10/10
I am adopting cats.....yesterday!
17 March 2009
I give this one a ten. How? Well, if you love rats, you will hate me. Let me just start off by saying I have never written a public comment, so do be gentle. I am also rather desensitized to horror films. Salo, Irreversible, and others I am ashamed to mention, hardly phase me. I've seen other rat films. Older rat films, and new ones haven't bothered me. I had purchased this film with about 20 others, and it looked silly, was inexpensive, so why not? I find myself awake this morning at 4:30 am, and in need of mild entertainment. Here is where my horrific morning begins.
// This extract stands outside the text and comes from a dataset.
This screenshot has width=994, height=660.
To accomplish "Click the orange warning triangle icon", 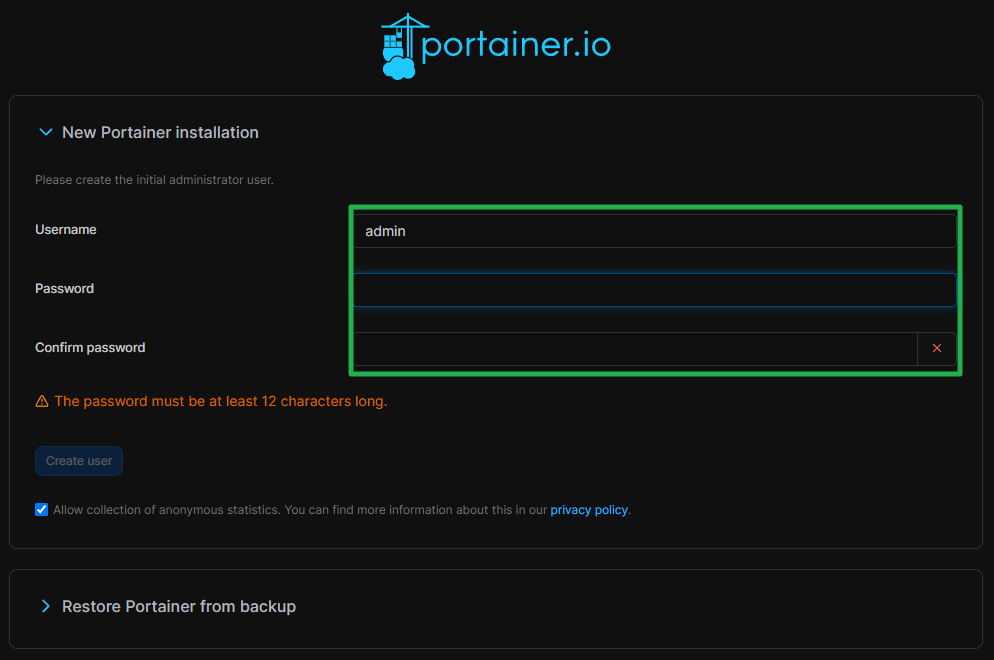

I am a 24 year old female, so to all you guys reading this, never show a woman this movie. Show her Cannibal Holocaust, not this. I slap in my DVD of this film, pull my covers back and wait for 90 minutes to pass. 10 minutes later I am screaming like a wild woman being attacked by the Texas Chainsaw Massacre. This movie is INSANE! I own 1000 horror movies, and I thought I had built up enough tolerance and desensitization to endure any form of human torture. Wrong! This is one evil, hideous, demon possessed rat. By the time an hour had passed I was clutching on to my baseball bat, and wouldn't you know? A shadow from my ceiling fan caused a sharp movement on the floor., and I was running down my hall in a terrified frenzy. It may be that girls like me just can't cope with a rat, but it might just be that this movie is hell bent on preying on everyone's natural dislike for these foul little beasts. I sat and hoped that WHAT I KNEW WOULD HAPPEN…would not. It did. I was so happy when this movie was over, but ever happier I gave it a chance. It is rare I feel fear, and this was a great reminder. It isn't Citizen Kane, sure, but it is more entertaining. It is my worst fear, realized. Except for that whole broom in girlie prison thing. I digress.
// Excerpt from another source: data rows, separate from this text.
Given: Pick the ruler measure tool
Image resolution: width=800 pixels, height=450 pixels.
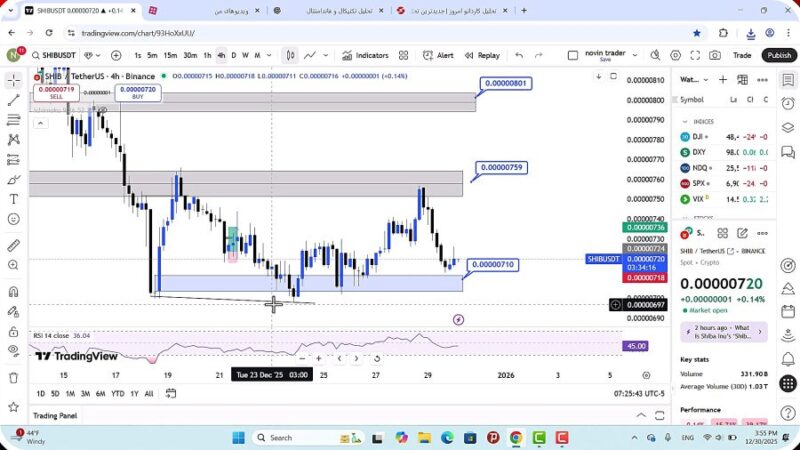Looking at the screenshot, I should click(14, 245).
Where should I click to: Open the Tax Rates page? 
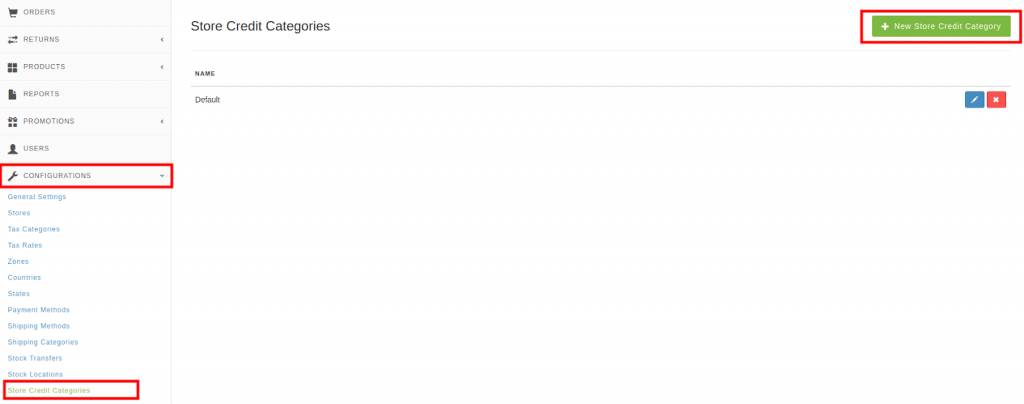[x=25, y=245]
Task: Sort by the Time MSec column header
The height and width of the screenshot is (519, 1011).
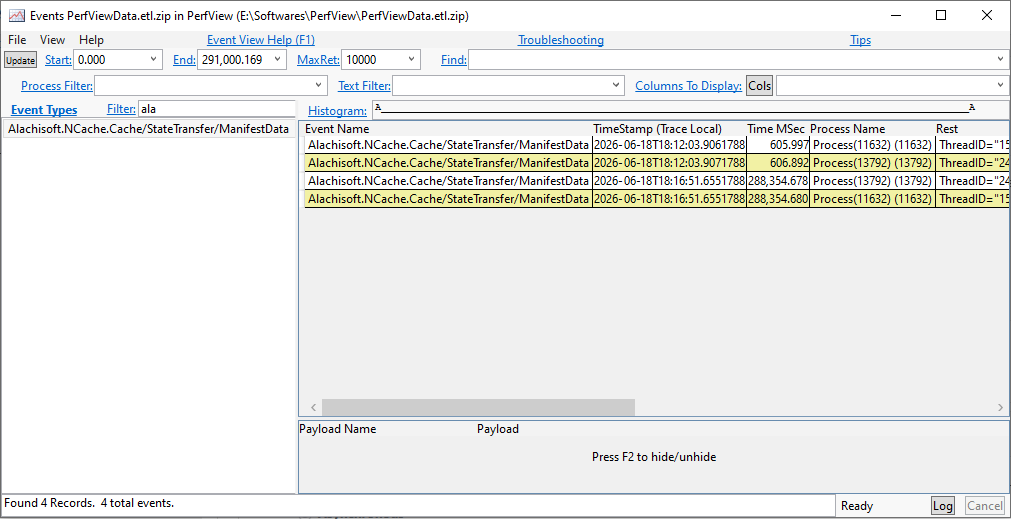Action: click(x=777, y=129)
I know you guys are tough! I know you ARE THE MAN! BUT! If you can make it through this movie without jumping in your seat, well, you should join the Navy Seals. Or better yet….you would make a great executioner. This is a nerve wrecking modern spin on MAN VS. MONSTER. No kidding!

This movie gets a ten from me. After sitting through 1000 movies that people say are scary, I find this fabulous little gem, and come to realize just why I love horror. This is horror. Nobody gets tortured, raped, or beheaded. That is fine, considering how brilliantly the film makers took a simple fear and found a way to torture the audience, and not one lesbian bimbo vampire was skinned alive. I was impressed.
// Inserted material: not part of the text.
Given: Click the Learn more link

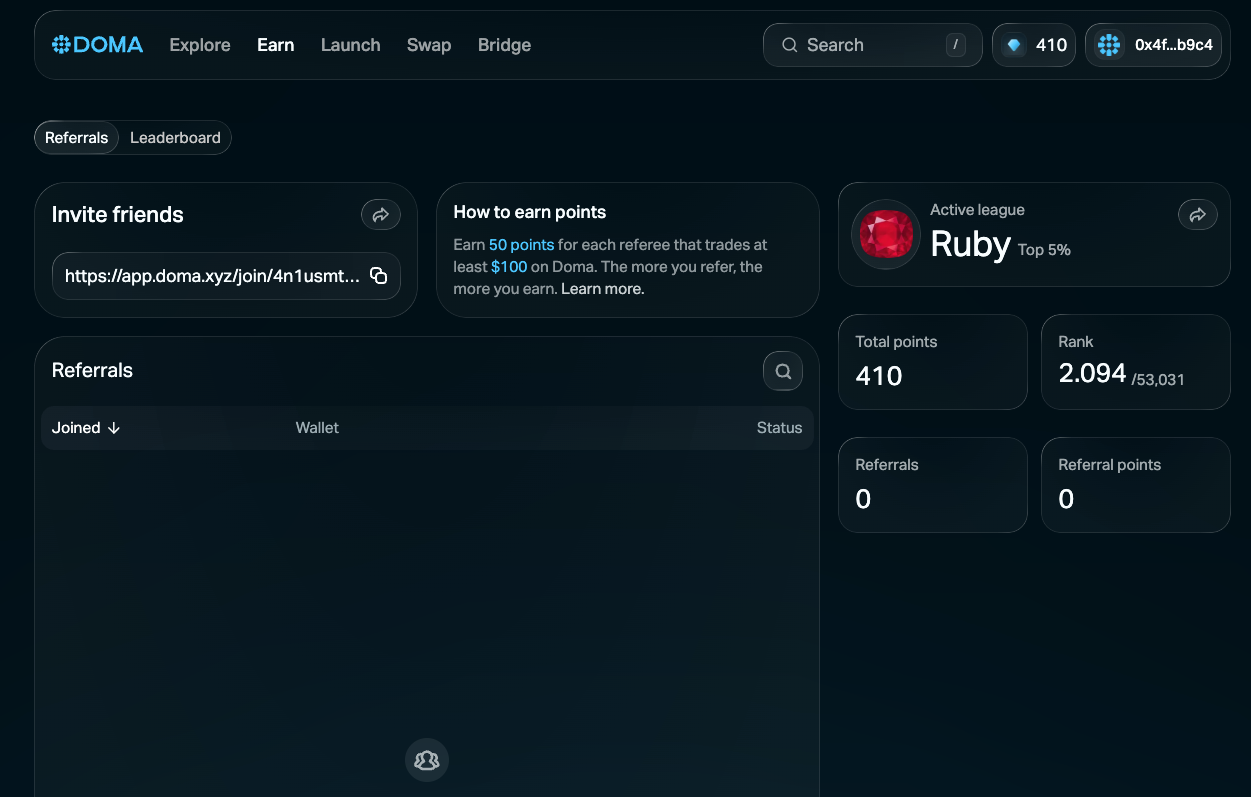Looking at the screenshot, I should click(602, 289).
I wish I was so well versed and I could give you the most complex analysis of the technical specifics. I am not. Peter did a great job in being convincing, and some of the camera work is great I think. The camera often acts as the eyes of this evil monstrosity. The mans wife in this movie is really pretty, and you see her boobs. So, you guys might like that if nothing else. I think the film was very well done, and most effective at making it's point. I would tell you all about the shocks, but that would ruin them for you. Some must be seen to be believed.

I'm a girlie girl, sure. I bet you can't make it through this movie, in the dark, without your baseball bat either. If you are on the fence and wondering if you want to give it go, do it. But, remember, it can bring out your feminine side. Isn't that the definition of scary for you boys?

Either way, for my own sanity,I am adopting a cat today.